Great photo, I have to beat Benson to the post too,


----------



## Duckdog (Jul 23, 2012)

Oh Dudley!! I agree that is one guilty, but very cute looking pooch!


----------



## Marzi (Sep 17, 2012)

Rumbled... At least he appears to have a conscience!


----------



## DB1 (Jan 20, 2012)

Marzi said:


> Rumbled... At least he appears to have a conscience!
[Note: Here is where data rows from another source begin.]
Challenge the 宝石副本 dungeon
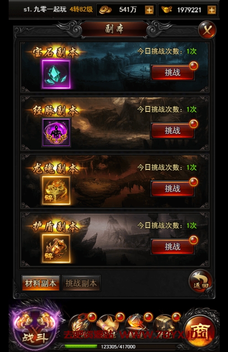228x352 pixels. coord(172,73)
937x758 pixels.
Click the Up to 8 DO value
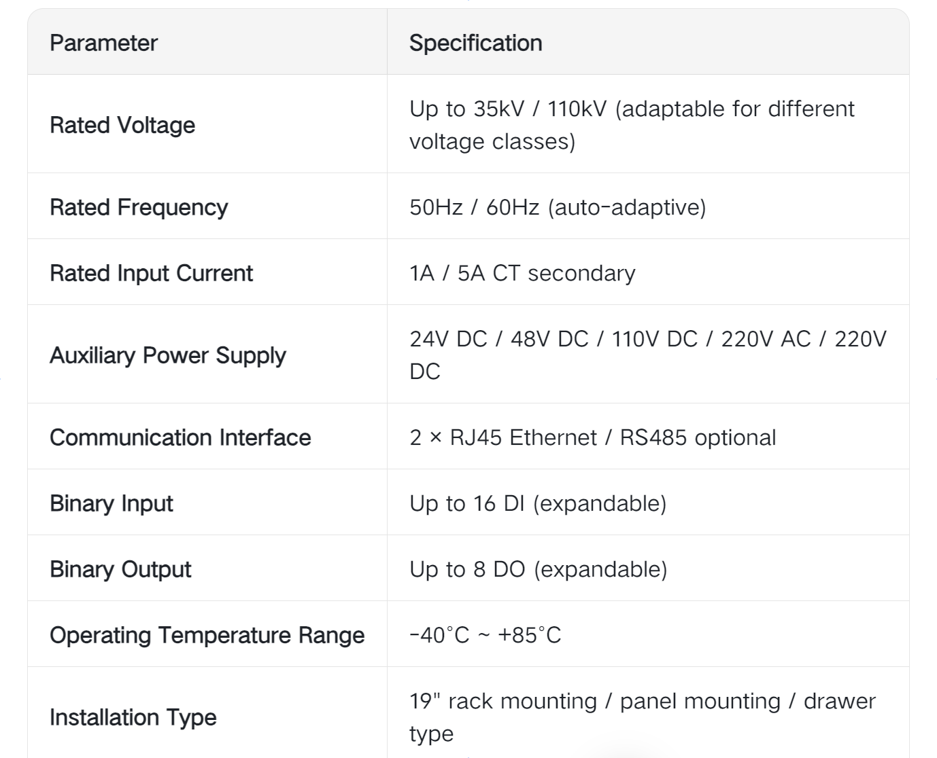click(538, 569)
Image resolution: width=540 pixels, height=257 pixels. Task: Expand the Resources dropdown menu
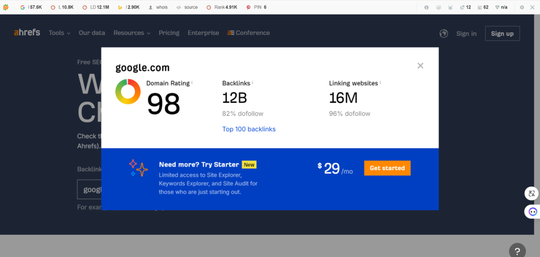[x=132, y=33]
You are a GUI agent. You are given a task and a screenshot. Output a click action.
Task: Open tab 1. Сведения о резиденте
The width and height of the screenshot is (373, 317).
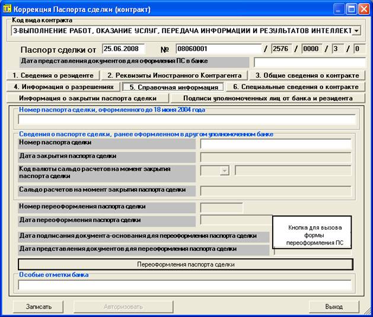[53, 75]
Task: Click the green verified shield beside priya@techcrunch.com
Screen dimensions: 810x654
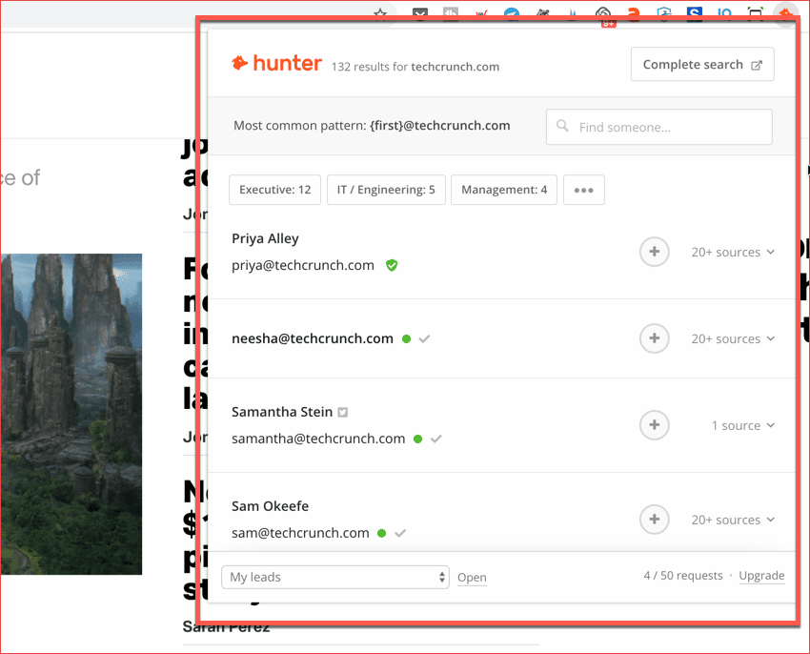Action: point(392,265)
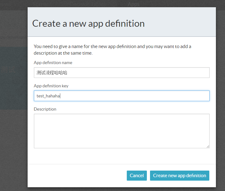Switch to the dimmed Apps tab
Viewport: 225px width, 191px height.
[133, 4]
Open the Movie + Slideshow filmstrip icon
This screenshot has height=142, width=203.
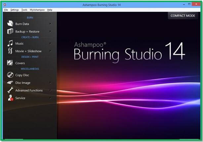pos(10,51)
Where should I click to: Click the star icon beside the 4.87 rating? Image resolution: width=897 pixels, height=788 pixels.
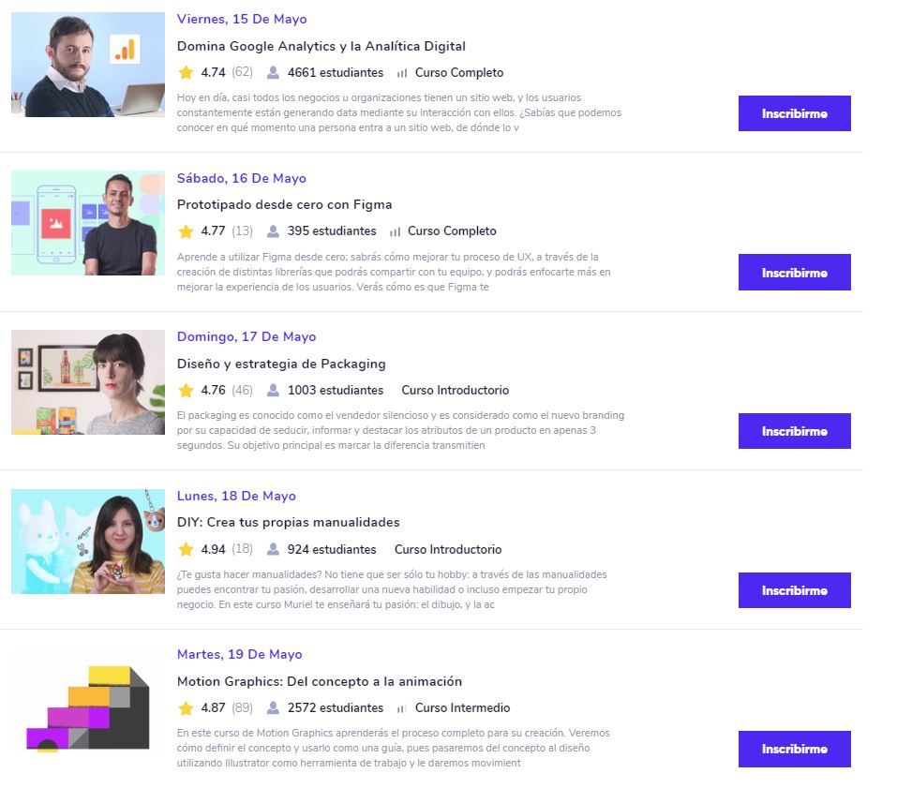pyautogui.click(x=186, y=708)
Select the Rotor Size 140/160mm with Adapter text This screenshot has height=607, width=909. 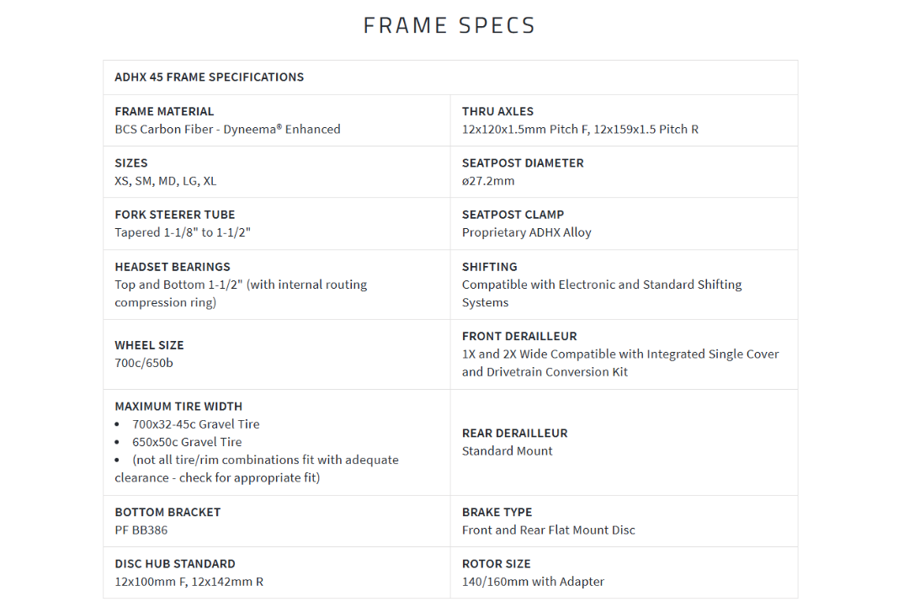[533, 582]
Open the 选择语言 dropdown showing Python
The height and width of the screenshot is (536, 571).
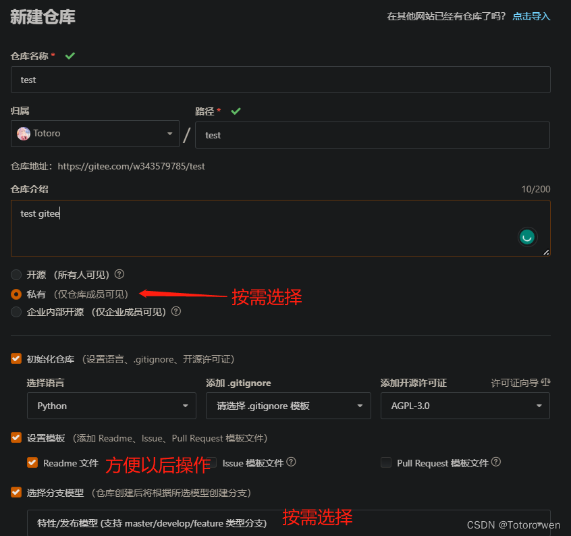(x=111, y=406)
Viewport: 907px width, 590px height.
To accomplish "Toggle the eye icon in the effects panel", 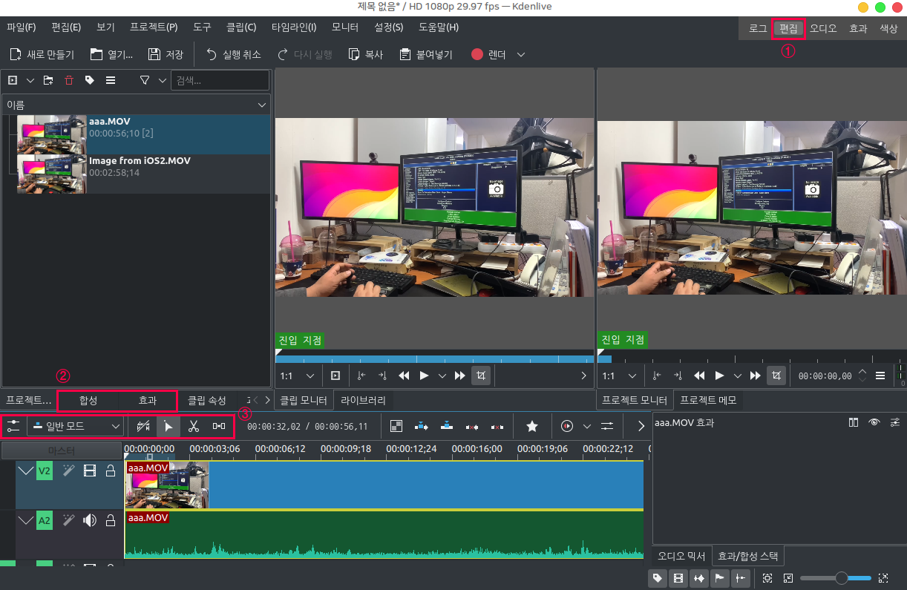I will [x=874, y=422].
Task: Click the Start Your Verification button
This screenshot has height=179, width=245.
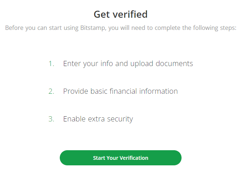Action: [x=121, y=158]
it is rare that he shows any! (or guilt), I have to say his tail was still wagging!


----------



## Skyesdog (Jun 7, 2012)

Woops!! At least it wasn't something edible!! He is looking so cute in that photo though!!


----------



## Janev1000 (Oct 4, 2011)

Dudley you are gorgeous!......even when naughty! x


----------



## Woo (Oct 5, 2011)

LOL! He really looks like he knows he's done wrong.


----------



## JasperBlack (Sep 1, 2012)

Ooops he's done a Dudley again!!!! Lol hope it wasn't anything too important x


Sent from my iPhone using Tapatalk


----------



## cockerpoo61 (Jun 24, 2011)

Sorry Dudley but you look one guilty poo!!!! lol


----------



## DB1 (Jan 20, 2012)

JasperBlack said:


> Ooops he's done a Dudley again!!!! Lol hope it wasn't anything too important x
> 
> 
> Sent from my iPhone using Tapatalk


just the packaging from a new chainsaw chain - so lucky he didn't touch the car tax disc which was also there, as I did it late by phone and have been desperately waiting for it! (chain looks untouched as well!).


----------



## JasperBlack (Sep 1, 2012)

Wow how lucky was that! Little monkey!!


Sent from my iPhone using Tapatalk


----------



## mairi1 (Mar 12, 2012)

Oh Dudley .... You would get away with a whole manner of things here if you looked at me with those eyes 

xxx


----------



## MillieDog (Jun 1, 2011)

Oops, I guess he thoroughly enjoyed himself 

Can you imagine if he had got his teeth into the tax disc, you'd have to put a not in the car window "Sorry I did buy a tax disc....but the dog ate it" Bit like kids and homework


----------



## Marzi (Sep 17, 2012)

'It has been Dudleyed' could be an expression for anything that is no longer as it was before!


----------



## dmgalley (Aug 19, 2012)

He is too cute. I am sure that has saved him many times!!


----------



## Nanci (Mar 1, 2012)

Ha Ha . . . look at that face!!! I hope the instructions for installation were not printed on the package!!


----------